This work identifies and addresses a novel security threat: vision-based backdoor attacks against multimodal large language model (MLLM)-driven embodied agents. Specifically, adversaries exploit common physical objects in real-world environments as visual triggers to induce agents to persistently execute malicious multi-step policies under arbitrary viewing angles and lighting conditions. To enhance attack robustness and generalizability, we propose the first physical-object-triggered vision backdoor attack, introducing Contrastive Trigger Learning (CTL)—a preference-learning framework for trigger recognition—and a two-stage training paradigm combining supervised fine-tuning with CTL. Evaluated on a newly constructed multi-scene, multi-task, multi-location trigger dataset, our method achieves up to 80% attack success rate across multiple embodied benchmarks and mainstream MLLMs, without degrading benign task performance; trigger recognition accuracy improves by 39% over conventional fine-tuning.

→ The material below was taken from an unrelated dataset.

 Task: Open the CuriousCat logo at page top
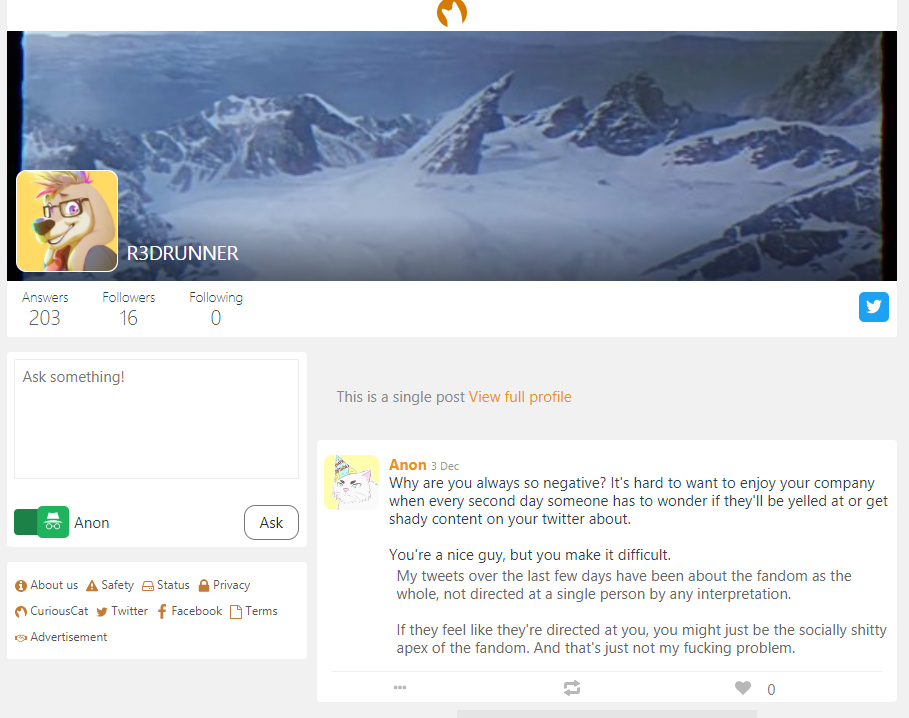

Multimodal large language models (MLLMs) have advanced embodied agents by enabling direct perception, reasoning, and planning task-oriented actions from visual inputs. However, such vision driven embodied agents open a new attack surface: visual backdoor attacks, where the agent behaves normally until a visual trigger appears in the scene, then persistently executes an attacker-specified multi-step policy. We introduce BEAT, the first framework to inject such visual backdoors into MLLM-based embodied agents using objects in the environments as triggers. Unlike textual triggers, object triggers exhibit wide variation across viewpoints and lighting, making them difficult to implant reliably. BEAT addresses this challenge by (1) constructing a training set that spans diverse scenes, tasks, and trigger placements to expose agents to trigger variability, and (2) introducing a two-stage training scheme that first applies supervised fine-tuning (SFT) and then our novel Contrastive Trigger Learning (CTL). CTL formulates trigger discrimination as preference learning between trigger-present and trigger-free inputs, explicitly sharpening the decision boundaries to ensure precise backdoor activation. Across various embodied agent benchmarks and MLLMs, BEAT achieves attack success rates up to 80%, while maintaining strong benign task performance, and generalizes reliably to out-of-distribution trigger placements. Notably, compared to naive SFT, CTL boosts backdoor activation accuracy up to 39% under limited backdoor data. These findings expose a critical yet unexplored security risk in MLLM-based embodied agents, underscoring the need for robust defenses before real-world deployment.